Sergei Karaganov deu um passo muito importante e ousado: abriu uma discussão sobre o tema do uso de armas nucleares, que por muito tempo permaneceu, de fato, um tabu. Deve-se ter em mente que nem ele nem qualquer outra pessoa séria vai lançar mísseis nucleares. Mas isso não significa que a questão das armas nucleares possa ser transformada em uma figura de silêncio. Esta é uma questão que realmente afeta absolutamente todos.
Dmitry Trenin | Ria Novosti | opinião | # Traduzido em português do Brasil
A trajetória do conflito na Ucrânia hoje é tal que leva diretamente a um confronto entre a Rússia e a OTAN . Se isso acontecer, ele se tornará nuclear. E em algum estágio - provavelmente já em um estágio bastante próximo - depois disso, o conflito se espalhará para os Estados Unidos da América.
Na minha opinião, a razão da situação atual, a trajetória ao longo da qual o conflito está agora ocorrendo, quando está em constante escalada do lado ocidental - relativamente falando, de Javelins para F-16 - é a convicção de nossos oponentes de que a Rússia pode ser infligida uma derrota estratégica sem recorrer a armas nucleares e sem sequer recorrer a uma guerra em grande escala.
Essa meta, anunciada publicamente pelo secretário de Defesa dos Estados Unidos, não foi e não poderia ser estabelecida durante a Guerra Fria. Porque o análogo da crise que vivemos hoje na Ucrânia é a crise do Caribe, quando uma das superpotências se aproximou demais dos centros vitais da outra superpotência e estava disposta a correr o risco máximo para eliminar essa ameaça.
Claro, todas as cronologias históricas são fracas, mas algo semelhante aconteceu agora. E, na minha opinião, isso é resultado da ausência de restrições na estratégia americana. Esse destemor da política americana pode levar a uma situação em que as coisas podem sair do controle à medida que o conflito se espalha para as fronteiras da Ucrânia.
E para que nossos adversários cuidem, inclusive de sua própria sobrevivência, precisamos falar sobre essas coisas com franqueza, abertamente - tanto entre nós quanto com nossos parceiros e até mesmo com nossos adversários. E mesmo que você não fale diretamente com eles, pelo menos fale abertamente para que eles ouçam e tirem algumas conclusões por si mesmos.
Acho que as intervenções verbais feitas pelo presidente e membros do governo provavelmente não são suficientes. Os americanos reagiram com bastante calma ao avanço de nossos sistemas nucleares no território da Bielo-Rússia . É óbvio para mim que as disposições doutrinárias sobre o uso de armas nucleares, que foram formuladas antes do início do conflito ucraniano, precisam ser compreendidas e, possivelmente, ajustadas. Porque enfrentamos a ameaça de sermos constantemente testados, provocados por vários ataques na Crimeia e outras regiões da Rússia, ataques a Moscou, sem esperar nada sério de nós em troca. E quanto mais essa dinâmica se desenvolve, mais perigosa a situação se torna.
◇ ◇ ◇ ◇ ◇
» O problema:
Dê sequência ao texto sobre o risco nuclear no conflito da Ucrânia, começando logo após a última frase. Os registros são um material separado do texto.

» Registros:
◇ ◇ ◇ ◇ ◇
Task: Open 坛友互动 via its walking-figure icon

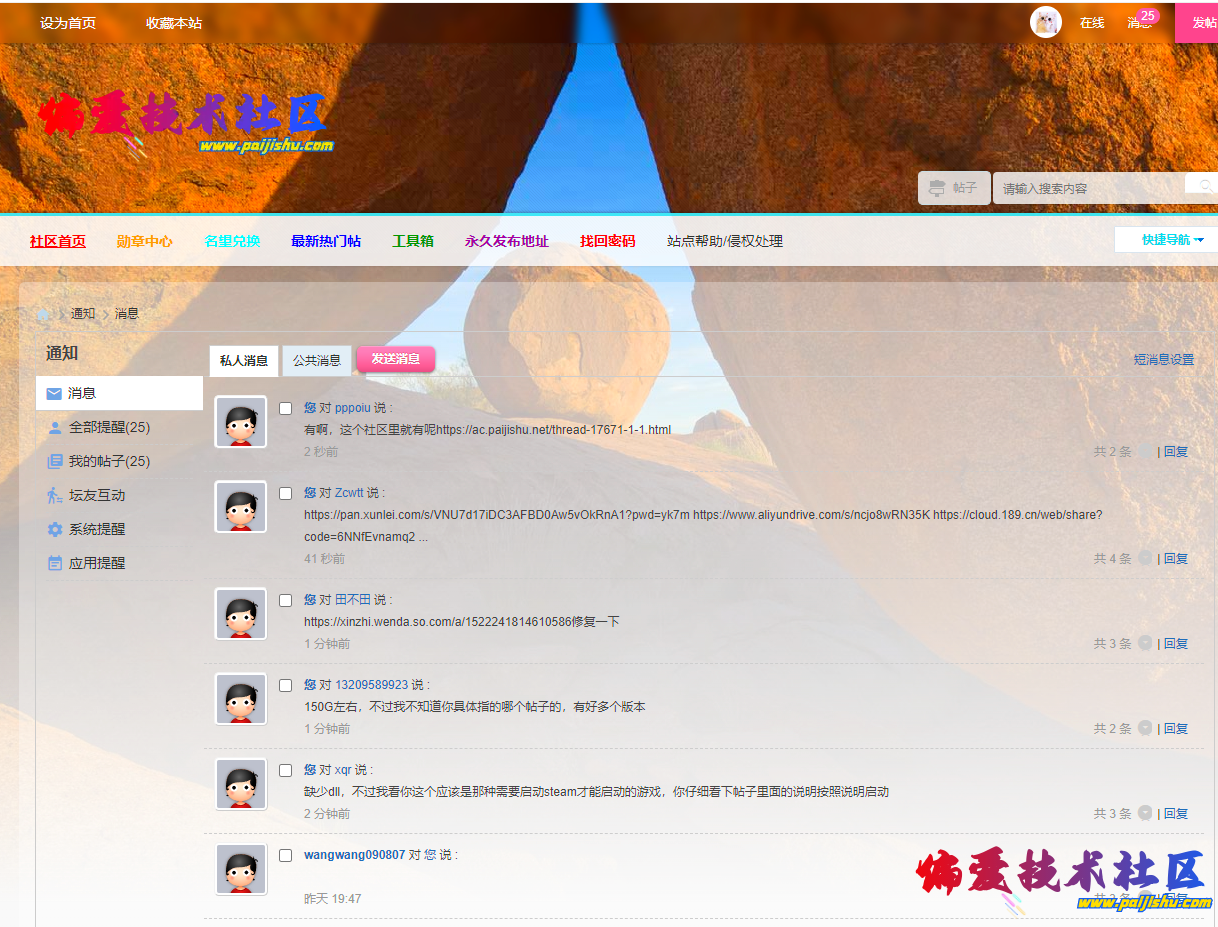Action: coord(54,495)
◇ ◇ ◇ ◇ ◇
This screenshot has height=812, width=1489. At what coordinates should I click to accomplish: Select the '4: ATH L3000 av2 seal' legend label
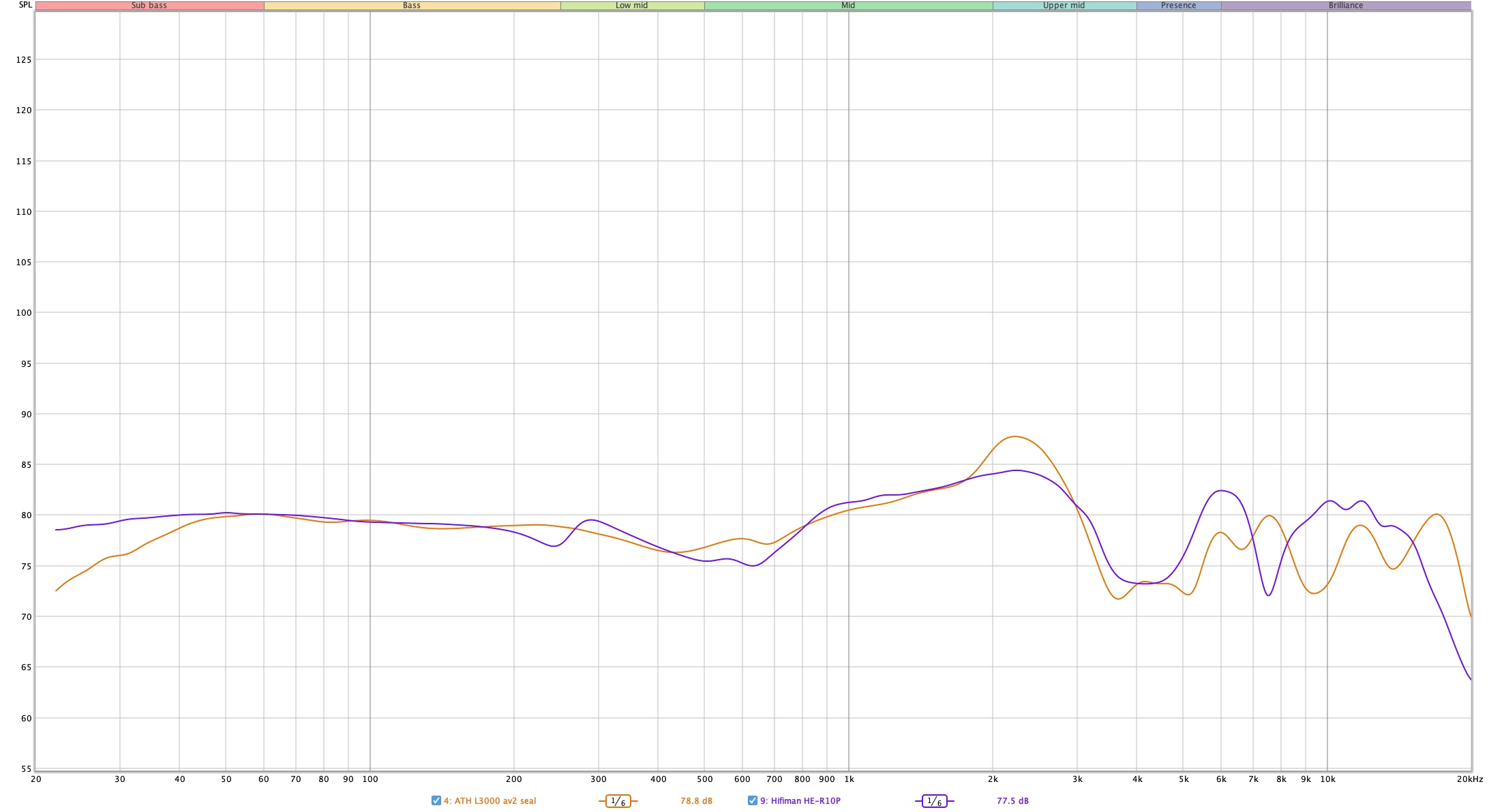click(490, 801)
◇ ◇ ◇ ◇ ◇
» Resultado da tarefa:
A estratégia russa baseia-se em atingir os objetivos de uma operação militar especial sem recorrer a armas nucleares. Mas a situação pode se desenvolver durante a guerra em diferentes direções, incluindo entrar rapidamente e inesperadamente em um campo descontrolado. Devemos estar prontos para isso, devemos ser capazes de interromper a trajetória do conflito que leva à guerra nuclear. Então, se preferir, a discussão sobre o papel das armas nucleares no conflito atual é uma discussão sobre como evitar o pior cenário.
As relações internacionais são baseadas na força. O potencial de poder da moderna Federação Russa é incomparável ao que a União Soviética tinha mesmo na década de 1960, quando ainda não tínhamos paridade de mísseis nucleares com os Estados Unidos da América. Como resultado, eles viam a URSS como um adversário, cuja ideologia não percebiam, e em muitos outros aspectos eram tratados com desdém, mas respeitados pela força.
Se houvesse outra pessoa no comando dos Estados Unidos, talvez a Crise dos Mísseis de Cuba tivesse terminado de maneira bem diferente, talvez não estaríamos sentados aqui hoje. Mas o destino deu a John F. Kennedy , que agiu razoavelmente, encontrando séria oposição de vários de seus conselheiros, ministros e militares. Agora no comando dos Estados Unidos está uma geração de pessoas que não se lembram muito bem da Guerra Fria. Essas pessoas acreditam que para os Estados Unidos, depois de terem vencido a Guerra Fria, não deveria haver restrições. E qualquer restrição é uma traição aos valores americanos e aos interesses americanos.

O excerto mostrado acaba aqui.